* DO THIS *
Retype the items from the line containing "Where should I" up to and including the line containing "coord(856,880)".

* DATA SHOWN *
★ ★ ★ ★

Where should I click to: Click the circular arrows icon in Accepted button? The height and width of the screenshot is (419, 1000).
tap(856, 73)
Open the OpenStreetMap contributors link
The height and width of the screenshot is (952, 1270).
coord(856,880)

★ ★ ★ ★

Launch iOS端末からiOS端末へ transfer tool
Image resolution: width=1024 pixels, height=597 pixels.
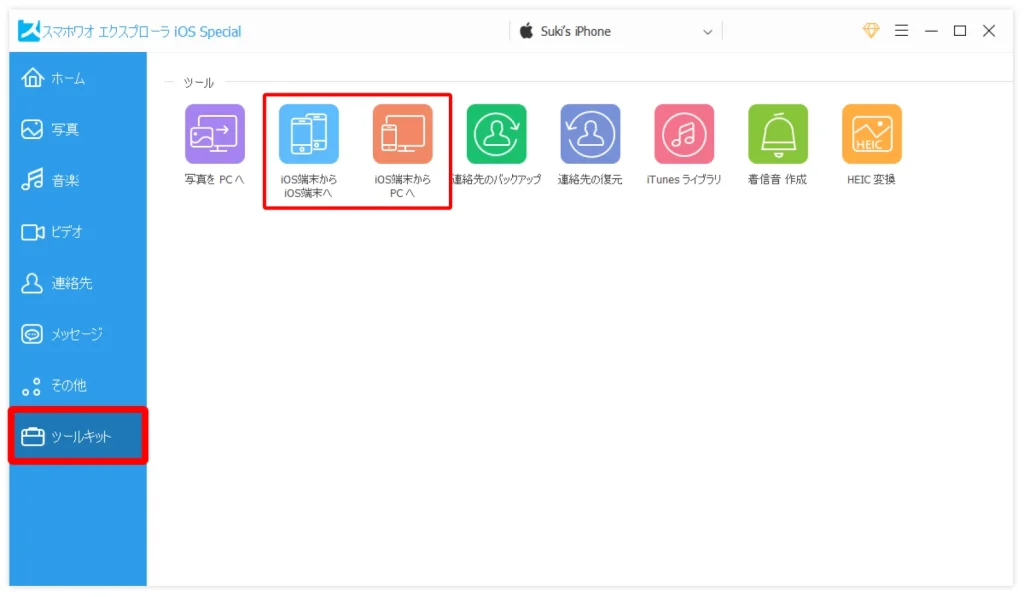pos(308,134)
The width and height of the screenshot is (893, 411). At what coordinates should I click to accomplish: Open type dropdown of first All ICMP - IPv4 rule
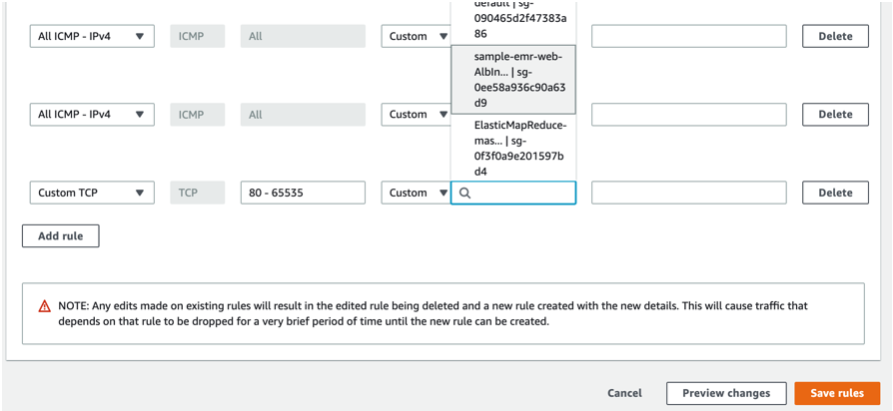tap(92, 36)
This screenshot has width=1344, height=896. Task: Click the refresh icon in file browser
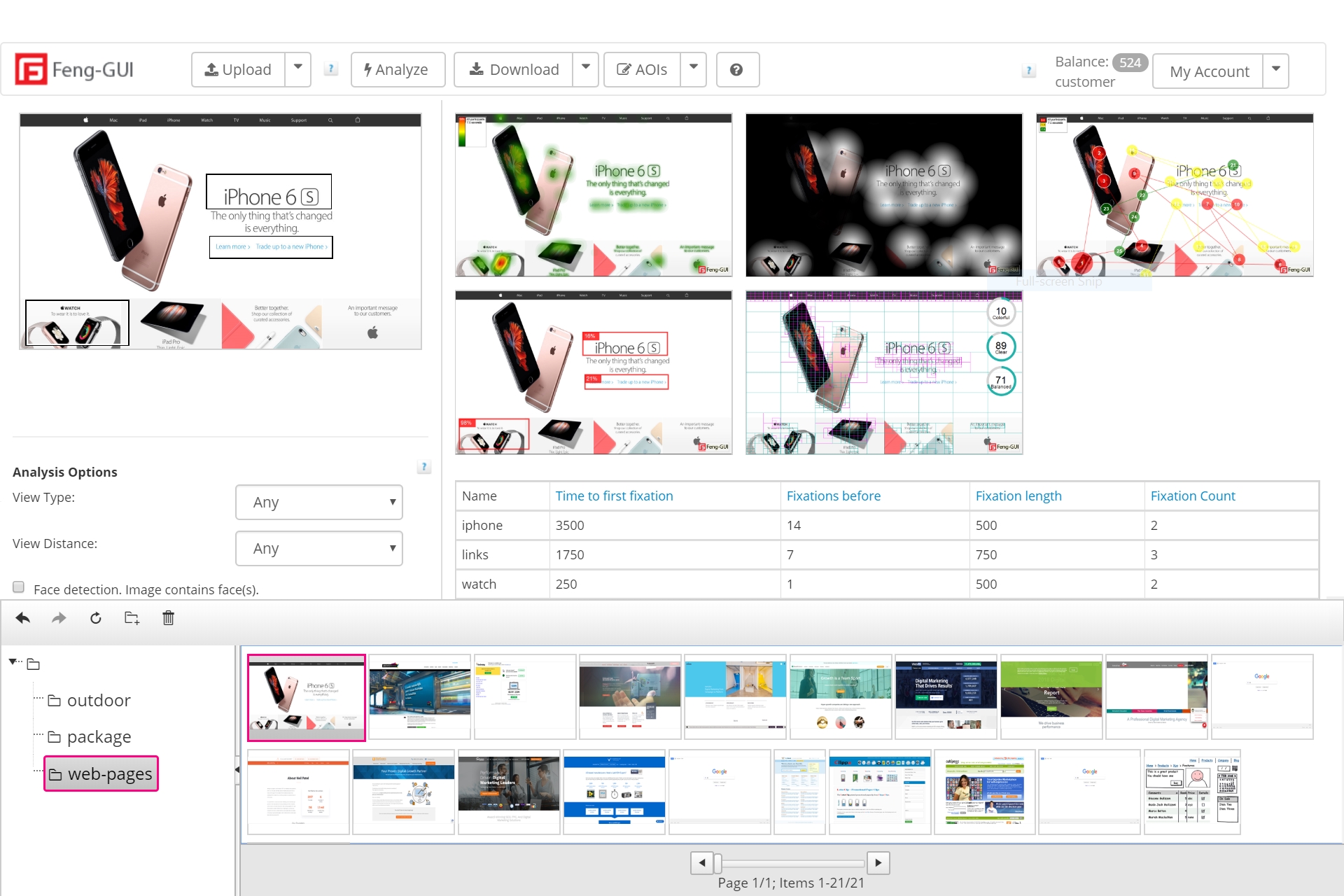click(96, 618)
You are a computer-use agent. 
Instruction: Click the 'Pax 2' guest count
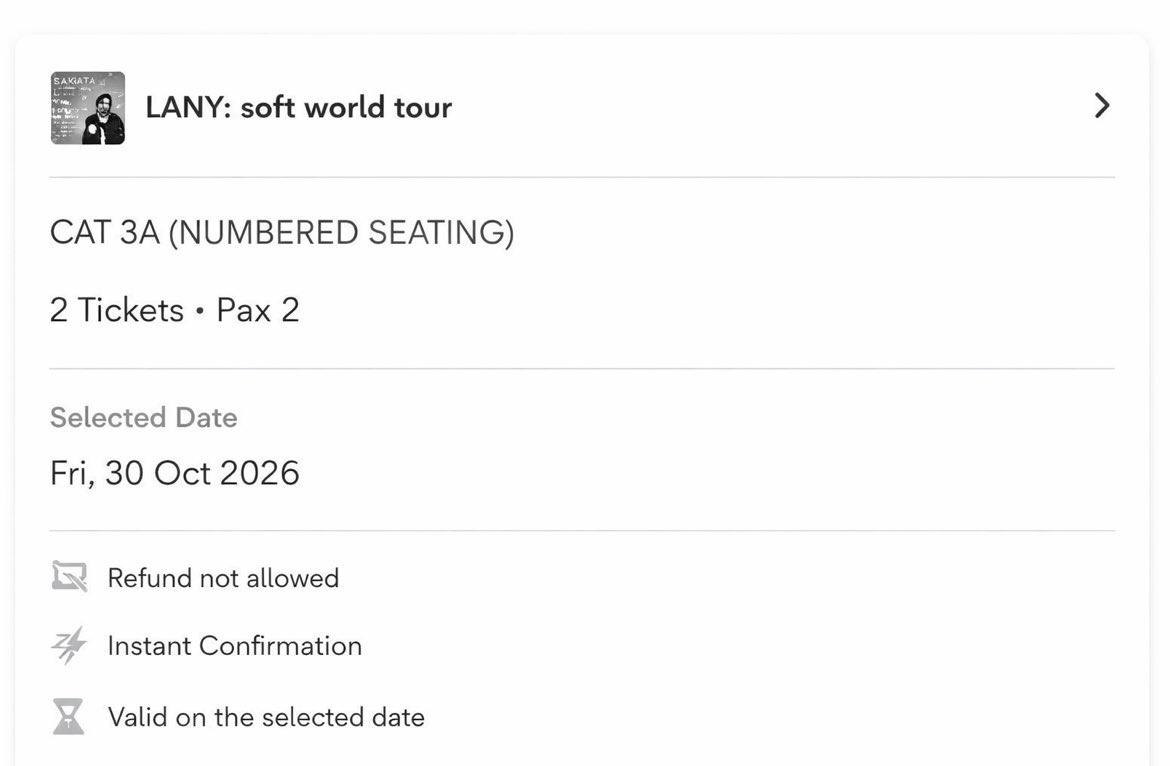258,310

★ ★ ★ ★

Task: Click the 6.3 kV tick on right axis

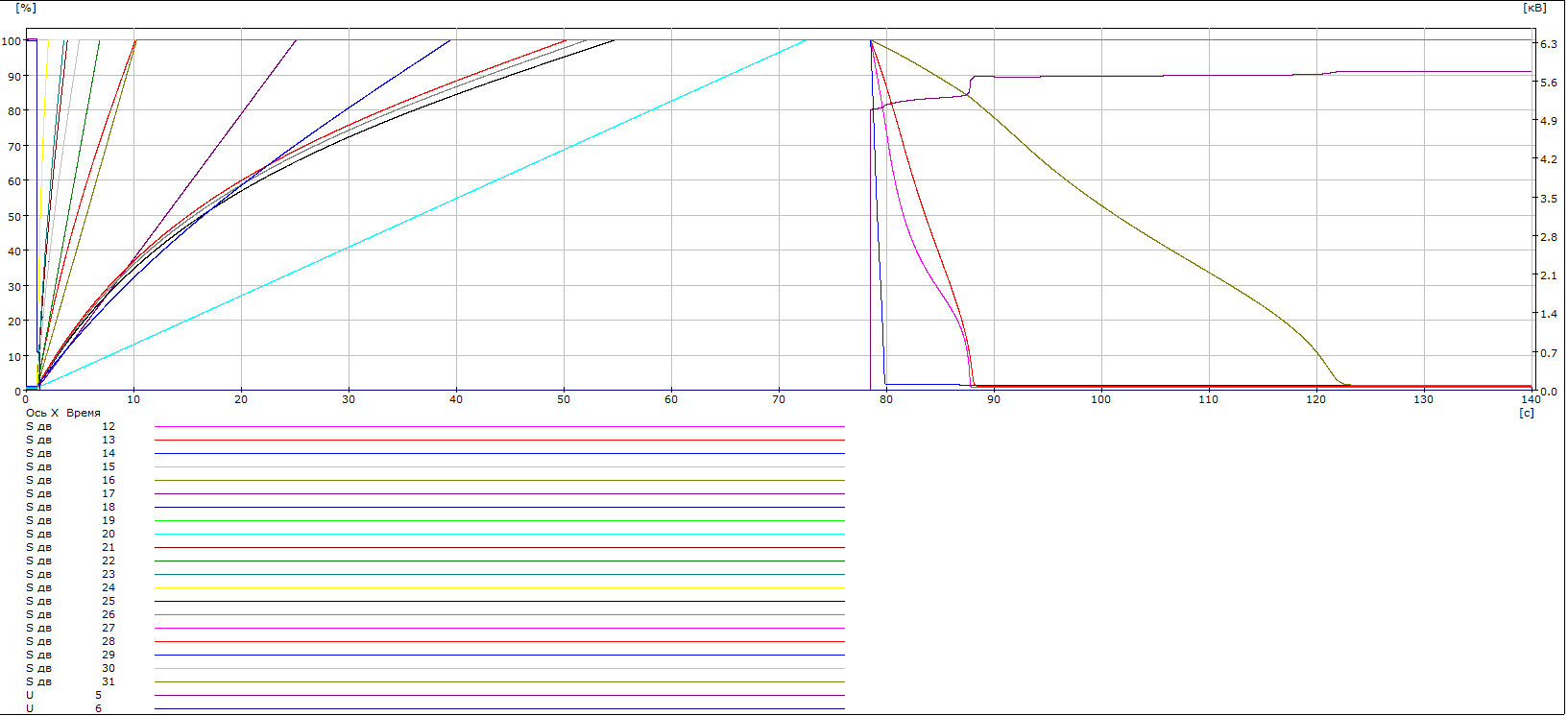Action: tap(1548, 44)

★ ★ ★ ★

* TASK SOLUTION *
Where should I click to: Click the circular arrows icon in Accepted button? The height and width of the screenshot is (419, 1000).
tap(856, 73)
Open the OpenStreetMap contributors link
The height and width of the screenshot is (952, 1270).
coord(856,880)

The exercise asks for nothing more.